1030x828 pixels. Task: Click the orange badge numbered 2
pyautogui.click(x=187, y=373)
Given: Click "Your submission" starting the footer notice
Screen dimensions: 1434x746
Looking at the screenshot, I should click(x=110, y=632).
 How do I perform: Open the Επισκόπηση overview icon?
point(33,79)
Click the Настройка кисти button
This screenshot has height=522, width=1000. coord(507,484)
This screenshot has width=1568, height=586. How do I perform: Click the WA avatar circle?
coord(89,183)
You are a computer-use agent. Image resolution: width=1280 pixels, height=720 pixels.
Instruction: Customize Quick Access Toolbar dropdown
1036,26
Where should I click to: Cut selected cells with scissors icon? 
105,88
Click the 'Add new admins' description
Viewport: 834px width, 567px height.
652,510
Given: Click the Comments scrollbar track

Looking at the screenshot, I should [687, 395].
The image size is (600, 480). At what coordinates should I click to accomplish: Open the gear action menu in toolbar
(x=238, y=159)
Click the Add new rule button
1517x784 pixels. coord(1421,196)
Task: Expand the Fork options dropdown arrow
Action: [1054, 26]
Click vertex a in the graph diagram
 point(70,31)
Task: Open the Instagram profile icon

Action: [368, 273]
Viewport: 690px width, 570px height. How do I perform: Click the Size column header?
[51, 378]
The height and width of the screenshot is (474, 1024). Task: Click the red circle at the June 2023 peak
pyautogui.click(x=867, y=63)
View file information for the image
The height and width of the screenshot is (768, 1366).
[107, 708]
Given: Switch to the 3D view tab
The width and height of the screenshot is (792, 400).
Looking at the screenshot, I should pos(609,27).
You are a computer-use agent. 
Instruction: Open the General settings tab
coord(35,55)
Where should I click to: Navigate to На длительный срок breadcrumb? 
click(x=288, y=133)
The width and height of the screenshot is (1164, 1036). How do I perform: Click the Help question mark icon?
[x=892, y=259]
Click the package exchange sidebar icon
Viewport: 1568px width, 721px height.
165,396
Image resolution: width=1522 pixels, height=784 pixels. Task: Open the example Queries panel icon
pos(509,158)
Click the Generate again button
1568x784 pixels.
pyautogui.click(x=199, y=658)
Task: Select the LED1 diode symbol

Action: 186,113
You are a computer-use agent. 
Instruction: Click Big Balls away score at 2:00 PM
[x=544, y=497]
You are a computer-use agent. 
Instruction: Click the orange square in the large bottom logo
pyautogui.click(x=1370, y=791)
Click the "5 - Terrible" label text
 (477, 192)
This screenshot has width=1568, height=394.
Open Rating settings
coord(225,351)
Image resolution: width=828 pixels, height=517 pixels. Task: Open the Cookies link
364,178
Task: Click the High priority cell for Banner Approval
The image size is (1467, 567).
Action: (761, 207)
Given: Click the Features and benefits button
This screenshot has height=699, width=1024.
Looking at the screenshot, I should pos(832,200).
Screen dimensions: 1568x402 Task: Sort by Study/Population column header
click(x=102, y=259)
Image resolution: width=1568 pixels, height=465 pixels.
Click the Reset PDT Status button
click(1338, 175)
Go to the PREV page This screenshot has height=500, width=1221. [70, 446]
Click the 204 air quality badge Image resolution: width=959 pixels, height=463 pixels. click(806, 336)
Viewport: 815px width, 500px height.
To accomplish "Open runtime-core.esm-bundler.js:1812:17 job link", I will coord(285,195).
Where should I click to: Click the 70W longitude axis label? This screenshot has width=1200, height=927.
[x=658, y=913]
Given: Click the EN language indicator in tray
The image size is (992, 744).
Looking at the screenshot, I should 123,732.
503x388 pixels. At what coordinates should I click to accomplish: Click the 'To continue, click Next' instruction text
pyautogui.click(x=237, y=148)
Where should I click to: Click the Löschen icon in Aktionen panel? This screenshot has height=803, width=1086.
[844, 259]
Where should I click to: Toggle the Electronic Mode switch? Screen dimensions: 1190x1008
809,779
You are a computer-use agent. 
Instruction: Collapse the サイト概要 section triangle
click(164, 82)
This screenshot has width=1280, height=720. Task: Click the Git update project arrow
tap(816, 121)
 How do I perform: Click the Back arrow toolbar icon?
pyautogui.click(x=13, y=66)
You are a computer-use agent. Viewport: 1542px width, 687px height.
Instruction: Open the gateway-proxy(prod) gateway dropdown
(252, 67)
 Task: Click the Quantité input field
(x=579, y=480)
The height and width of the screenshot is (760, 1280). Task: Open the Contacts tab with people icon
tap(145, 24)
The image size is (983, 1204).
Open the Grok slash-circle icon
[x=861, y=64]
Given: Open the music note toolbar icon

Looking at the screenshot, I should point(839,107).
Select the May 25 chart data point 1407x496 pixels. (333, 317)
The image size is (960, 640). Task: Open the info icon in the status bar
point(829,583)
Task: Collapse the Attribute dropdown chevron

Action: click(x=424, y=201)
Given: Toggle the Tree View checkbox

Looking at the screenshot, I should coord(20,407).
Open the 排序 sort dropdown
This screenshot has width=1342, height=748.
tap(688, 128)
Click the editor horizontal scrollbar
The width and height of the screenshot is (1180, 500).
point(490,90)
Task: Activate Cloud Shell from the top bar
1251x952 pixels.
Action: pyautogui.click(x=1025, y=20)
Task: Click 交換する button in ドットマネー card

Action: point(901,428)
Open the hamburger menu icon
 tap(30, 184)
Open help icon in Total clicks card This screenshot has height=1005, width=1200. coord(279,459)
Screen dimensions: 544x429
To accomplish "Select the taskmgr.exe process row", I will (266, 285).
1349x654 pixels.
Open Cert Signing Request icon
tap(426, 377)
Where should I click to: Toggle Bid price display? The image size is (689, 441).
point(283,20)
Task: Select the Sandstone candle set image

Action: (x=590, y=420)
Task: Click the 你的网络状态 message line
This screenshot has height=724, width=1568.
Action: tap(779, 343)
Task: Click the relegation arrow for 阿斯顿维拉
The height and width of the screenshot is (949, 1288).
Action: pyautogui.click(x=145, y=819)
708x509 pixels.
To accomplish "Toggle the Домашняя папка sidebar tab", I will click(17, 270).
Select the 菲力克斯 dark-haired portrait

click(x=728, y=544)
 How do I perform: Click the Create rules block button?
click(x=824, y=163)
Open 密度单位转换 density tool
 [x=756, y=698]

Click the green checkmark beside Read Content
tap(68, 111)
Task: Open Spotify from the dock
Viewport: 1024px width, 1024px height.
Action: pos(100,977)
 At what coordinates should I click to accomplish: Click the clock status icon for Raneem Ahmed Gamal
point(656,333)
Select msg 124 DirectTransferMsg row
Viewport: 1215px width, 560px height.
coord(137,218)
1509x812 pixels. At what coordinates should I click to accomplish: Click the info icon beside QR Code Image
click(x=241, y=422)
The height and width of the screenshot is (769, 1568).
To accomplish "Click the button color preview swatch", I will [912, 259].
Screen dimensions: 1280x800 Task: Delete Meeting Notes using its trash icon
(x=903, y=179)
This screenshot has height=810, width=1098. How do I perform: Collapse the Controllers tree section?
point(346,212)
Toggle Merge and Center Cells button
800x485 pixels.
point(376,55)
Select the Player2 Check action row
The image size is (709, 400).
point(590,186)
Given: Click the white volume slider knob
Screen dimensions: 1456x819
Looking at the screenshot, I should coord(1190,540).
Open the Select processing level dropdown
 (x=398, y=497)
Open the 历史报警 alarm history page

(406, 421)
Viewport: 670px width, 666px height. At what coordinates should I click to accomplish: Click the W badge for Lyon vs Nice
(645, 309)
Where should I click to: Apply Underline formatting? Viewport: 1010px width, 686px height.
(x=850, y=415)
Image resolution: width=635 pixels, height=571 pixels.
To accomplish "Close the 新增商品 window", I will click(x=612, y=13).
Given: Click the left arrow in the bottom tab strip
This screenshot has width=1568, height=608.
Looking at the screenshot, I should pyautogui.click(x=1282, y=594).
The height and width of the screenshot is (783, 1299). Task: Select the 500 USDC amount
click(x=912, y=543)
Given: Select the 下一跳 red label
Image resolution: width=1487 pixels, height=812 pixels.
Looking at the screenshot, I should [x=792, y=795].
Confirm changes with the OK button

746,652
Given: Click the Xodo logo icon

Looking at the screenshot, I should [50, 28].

################

[REQUIRED WORK]
Check each line in the entries above for the string "from", then give the number of matching lines alone.

[YOUR SOLUTION]
2